3. It causes water, land and air pollution.
*Thesis statement = Topic + Opinion because A+B+C*
Nuclear power should not be used because it is potentially dangerous, it is more expensive than other alternatives, and it causes water, air and land pollution.



Developing a written argument requires many of the same considerations that are a part of advertising and its persuasive techniques. A writer's attitude toward the topic of an argumentative essay should be clearly expressed in the thesis statement.
To begin, it is important to be able to recognize what makes a good thesis for argumentative writing: The thesis must be an opinion statement that cannot be proven absolutely right or wrong. This is an example of a poor thesis: "Smoking is harmful to your health." This statement has been proven true, and virtually no one would disagree. It is not an issue that any reasonable person would debate.
The better thesis is this one: "Smoking should be prohibited in all public places, including restaurants." This is an appropriate thesis for argumentative writing, because it is an opinion, and cannot be proven right or wrong. With logical reasoning, evidence, or other support, a reader might be persuaded to agree.


----------



## pitbullmamanatl

When you say directional paper do you mean you are writing a paper giving directions on how to bathe a dog?


----------



## Roxy_Nie

Yes. I have to totally walk them through the process. I have already written the paper so now i'm working on the intro...


----------



## pitbullmamanatl

Roxy_Nie said:


> Yes. I have to totally walk them through the process. I have already written the paper so now i'm working on the intro...


Email me the paper and I will help you with thesis? [email protected]


----------



## Roxy_Nie

Email sent!........


----------



## pitbullmamanatl

Working on it now.


----------



## Roxy_Nie

I'm excited to see it!


----------



## SARGEnNIKITA

Oh pitbullmamnatl helped me with my paper a while back... She's the bomb diggity dig!!!!!!


----------



## American_Pit13

So I know where to post all my school questions... College help section of the forum anyone?? LMAO j/k


----------



## pitbullmamanatl

SARGEnNIKITA said:


> Oh pitbullmamnatl helped me with my paper a while back... She's the bomb diggity dig!!!!!!
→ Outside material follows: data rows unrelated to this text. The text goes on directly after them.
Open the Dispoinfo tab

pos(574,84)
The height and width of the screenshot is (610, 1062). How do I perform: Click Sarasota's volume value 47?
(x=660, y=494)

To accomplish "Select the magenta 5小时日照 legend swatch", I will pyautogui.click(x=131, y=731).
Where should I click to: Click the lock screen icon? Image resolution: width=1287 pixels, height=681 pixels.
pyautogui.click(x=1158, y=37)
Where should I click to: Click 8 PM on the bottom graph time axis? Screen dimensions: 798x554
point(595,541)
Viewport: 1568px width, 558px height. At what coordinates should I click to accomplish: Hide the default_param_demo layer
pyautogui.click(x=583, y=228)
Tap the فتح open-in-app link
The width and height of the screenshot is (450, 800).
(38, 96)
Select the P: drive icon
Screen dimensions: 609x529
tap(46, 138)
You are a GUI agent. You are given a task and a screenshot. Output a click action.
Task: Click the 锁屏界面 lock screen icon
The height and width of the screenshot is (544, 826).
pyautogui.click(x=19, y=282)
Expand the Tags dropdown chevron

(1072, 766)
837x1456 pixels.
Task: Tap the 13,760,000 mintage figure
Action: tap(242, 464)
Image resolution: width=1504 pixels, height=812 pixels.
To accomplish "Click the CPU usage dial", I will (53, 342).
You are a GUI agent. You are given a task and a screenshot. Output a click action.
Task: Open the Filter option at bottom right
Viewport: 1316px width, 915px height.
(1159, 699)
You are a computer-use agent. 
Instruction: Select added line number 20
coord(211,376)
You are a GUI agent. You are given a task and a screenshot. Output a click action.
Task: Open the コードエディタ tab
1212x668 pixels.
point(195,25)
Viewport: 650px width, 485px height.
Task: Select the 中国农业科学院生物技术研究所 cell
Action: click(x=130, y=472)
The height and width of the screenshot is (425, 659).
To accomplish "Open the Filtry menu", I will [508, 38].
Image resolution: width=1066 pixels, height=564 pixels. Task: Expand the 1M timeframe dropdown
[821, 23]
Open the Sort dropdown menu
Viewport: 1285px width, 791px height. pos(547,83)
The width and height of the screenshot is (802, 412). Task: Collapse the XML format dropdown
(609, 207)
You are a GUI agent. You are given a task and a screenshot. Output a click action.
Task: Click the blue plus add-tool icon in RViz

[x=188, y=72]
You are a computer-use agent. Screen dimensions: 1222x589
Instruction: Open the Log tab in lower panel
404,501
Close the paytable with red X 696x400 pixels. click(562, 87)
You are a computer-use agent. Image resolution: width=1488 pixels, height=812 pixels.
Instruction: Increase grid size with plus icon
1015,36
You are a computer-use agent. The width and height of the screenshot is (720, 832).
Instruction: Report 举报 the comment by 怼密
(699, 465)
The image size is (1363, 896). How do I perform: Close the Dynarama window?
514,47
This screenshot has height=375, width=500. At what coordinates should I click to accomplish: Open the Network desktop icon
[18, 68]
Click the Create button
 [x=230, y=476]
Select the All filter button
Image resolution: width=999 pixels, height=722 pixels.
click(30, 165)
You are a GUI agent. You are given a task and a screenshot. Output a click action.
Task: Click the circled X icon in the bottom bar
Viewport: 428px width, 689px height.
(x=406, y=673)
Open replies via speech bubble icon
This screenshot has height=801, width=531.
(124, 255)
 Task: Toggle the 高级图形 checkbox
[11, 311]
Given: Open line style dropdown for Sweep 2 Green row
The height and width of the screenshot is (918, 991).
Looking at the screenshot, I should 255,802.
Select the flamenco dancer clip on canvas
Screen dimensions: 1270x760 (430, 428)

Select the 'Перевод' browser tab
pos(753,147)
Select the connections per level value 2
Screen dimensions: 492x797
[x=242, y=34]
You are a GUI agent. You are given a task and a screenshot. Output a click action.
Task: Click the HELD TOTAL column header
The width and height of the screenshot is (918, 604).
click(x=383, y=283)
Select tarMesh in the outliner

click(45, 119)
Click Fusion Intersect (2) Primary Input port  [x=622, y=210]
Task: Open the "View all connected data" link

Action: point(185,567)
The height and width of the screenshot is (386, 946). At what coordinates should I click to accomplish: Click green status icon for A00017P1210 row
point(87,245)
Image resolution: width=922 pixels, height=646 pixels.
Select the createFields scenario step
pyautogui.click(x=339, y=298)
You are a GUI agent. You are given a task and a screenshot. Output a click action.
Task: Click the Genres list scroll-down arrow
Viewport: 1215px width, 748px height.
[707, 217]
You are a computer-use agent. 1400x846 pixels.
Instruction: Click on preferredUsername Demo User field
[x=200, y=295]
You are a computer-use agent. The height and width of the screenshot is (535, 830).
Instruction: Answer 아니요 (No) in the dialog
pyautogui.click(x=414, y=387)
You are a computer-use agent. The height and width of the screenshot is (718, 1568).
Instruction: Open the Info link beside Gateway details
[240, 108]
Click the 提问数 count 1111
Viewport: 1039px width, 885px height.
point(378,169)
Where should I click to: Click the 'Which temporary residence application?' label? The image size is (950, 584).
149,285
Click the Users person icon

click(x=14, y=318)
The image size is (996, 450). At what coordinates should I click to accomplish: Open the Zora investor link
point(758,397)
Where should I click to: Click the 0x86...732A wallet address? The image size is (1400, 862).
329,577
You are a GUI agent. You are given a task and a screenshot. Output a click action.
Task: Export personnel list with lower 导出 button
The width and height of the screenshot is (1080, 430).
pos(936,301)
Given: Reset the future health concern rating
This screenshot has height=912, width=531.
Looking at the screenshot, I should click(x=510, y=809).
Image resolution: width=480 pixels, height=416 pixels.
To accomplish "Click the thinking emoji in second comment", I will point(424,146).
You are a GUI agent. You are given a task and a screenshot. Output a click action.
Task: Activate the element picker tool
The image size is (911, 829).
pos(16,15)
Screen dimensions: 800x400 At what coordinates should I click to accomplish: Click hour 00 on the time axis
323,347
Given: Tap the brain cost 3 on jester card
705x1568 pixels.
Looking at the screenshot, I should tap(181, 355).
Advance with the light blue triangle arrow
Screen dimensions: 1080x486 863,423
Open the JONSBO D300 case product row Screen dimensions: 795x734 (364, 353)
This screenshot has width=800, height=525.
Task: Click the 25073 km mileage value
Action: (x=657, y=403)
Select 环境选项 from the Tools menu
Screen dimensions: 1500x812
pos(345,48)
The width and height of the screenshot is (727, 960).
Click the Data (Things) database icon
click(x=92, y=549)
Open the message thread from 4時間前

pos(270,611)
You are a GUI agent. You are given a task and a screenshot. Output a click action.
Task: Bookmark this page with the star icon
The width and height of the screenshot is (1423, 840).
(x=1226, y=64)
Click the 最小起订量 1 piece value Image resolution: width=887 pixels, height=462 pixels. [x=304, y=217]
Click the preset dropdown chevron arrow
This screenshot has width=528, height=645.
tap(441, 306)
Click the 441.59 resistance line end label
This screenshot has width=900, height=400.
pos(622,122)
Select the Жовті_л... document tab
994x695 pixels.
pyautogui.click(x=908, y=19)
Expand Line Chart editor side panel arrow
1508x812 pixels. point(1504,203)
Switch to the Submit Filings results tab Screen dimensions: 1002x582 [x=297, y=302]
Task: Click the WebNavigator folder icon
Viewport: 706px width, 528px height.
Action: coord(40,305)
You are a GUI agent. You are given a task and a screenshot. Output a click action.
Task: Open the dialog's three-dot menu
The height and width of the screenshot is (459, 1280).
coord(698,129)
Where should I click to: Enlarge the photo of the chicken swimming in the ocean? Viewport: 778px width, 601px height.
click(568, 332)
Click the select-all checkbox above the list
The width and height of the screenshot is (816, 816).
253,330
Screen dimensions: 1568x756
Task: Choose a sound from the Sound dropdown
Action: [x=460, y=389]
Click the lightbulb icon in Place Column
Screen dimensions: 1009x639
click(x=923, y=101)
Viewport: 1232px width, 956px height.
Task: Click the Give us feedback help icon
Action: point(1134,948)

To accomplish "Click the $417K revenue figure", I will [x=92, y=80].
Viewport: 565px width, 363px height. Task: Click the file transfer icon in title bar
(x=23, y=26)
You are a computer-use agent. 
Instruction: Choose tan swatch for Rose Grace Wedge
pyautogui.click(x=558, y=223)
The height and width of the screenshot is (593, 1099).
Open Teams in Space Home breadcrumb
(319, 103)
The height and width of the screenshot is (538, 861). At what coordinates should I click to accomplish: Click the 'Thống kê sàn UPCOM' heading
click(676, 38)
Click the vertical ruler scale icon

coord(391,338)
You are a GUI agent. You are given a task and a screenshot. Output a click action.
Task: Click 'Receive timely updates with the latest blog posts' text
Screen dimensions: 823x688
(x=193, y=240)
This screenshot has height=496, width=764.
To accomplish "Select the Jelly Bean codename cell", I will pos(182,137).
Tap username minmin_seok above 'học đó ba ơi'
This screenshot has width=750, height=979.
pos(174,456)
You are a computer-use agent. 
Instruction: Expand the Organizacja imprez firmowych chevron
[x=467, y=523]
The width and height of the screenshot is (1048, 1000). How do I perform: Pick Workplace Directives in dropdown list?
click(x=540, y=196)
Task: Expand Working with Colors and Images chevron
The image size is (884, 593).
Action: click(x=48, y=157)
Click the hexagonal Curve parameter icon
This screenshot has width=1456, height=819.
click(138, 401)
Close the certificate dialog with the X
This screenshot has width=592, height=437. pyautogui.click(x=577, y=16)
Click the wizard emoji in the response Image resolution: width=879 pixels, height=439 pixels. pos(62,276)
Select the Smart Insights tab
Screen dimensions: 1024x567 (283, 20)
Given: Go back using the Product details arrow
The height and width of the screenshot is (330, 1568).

*Well, thank you, Brooke!!*


----------



## SARGEnNIKITA

Yes ma'am anytime!!! Especially since I have another paper coming up... Lol j/k


----------



## smokey_joe

So, did you get your thesis?


----------



## Padlock

Thats was really kind of you pitbullmamanatl...i'm touched.


----------



## pitbullmamanatl

Check your email, Whitney! Just in case you get on here first. lol


----------



## kaylee328

*thesis statementttt!*

i'm writting an english paper on pitbulls, or i want to write one. i can't think of a thesis statement to get me started. the thesis statement for my class has to include 3 points, and i have no idea. i need help creating a thesis statement, so i can started on my research and writting the paper. pleaseee help, if you have any ideas!

thanks, ( :


----------



## Firehazard

yeah usually for me I try to come up with a thesis and it doesnt work; so I write the paper and the thesis is usually found after you've written a couple of pages you can clearly see what your thesis statement is. 

:clap: pitbullmamma..


----------



## kaylee328

thanks! ( :


----------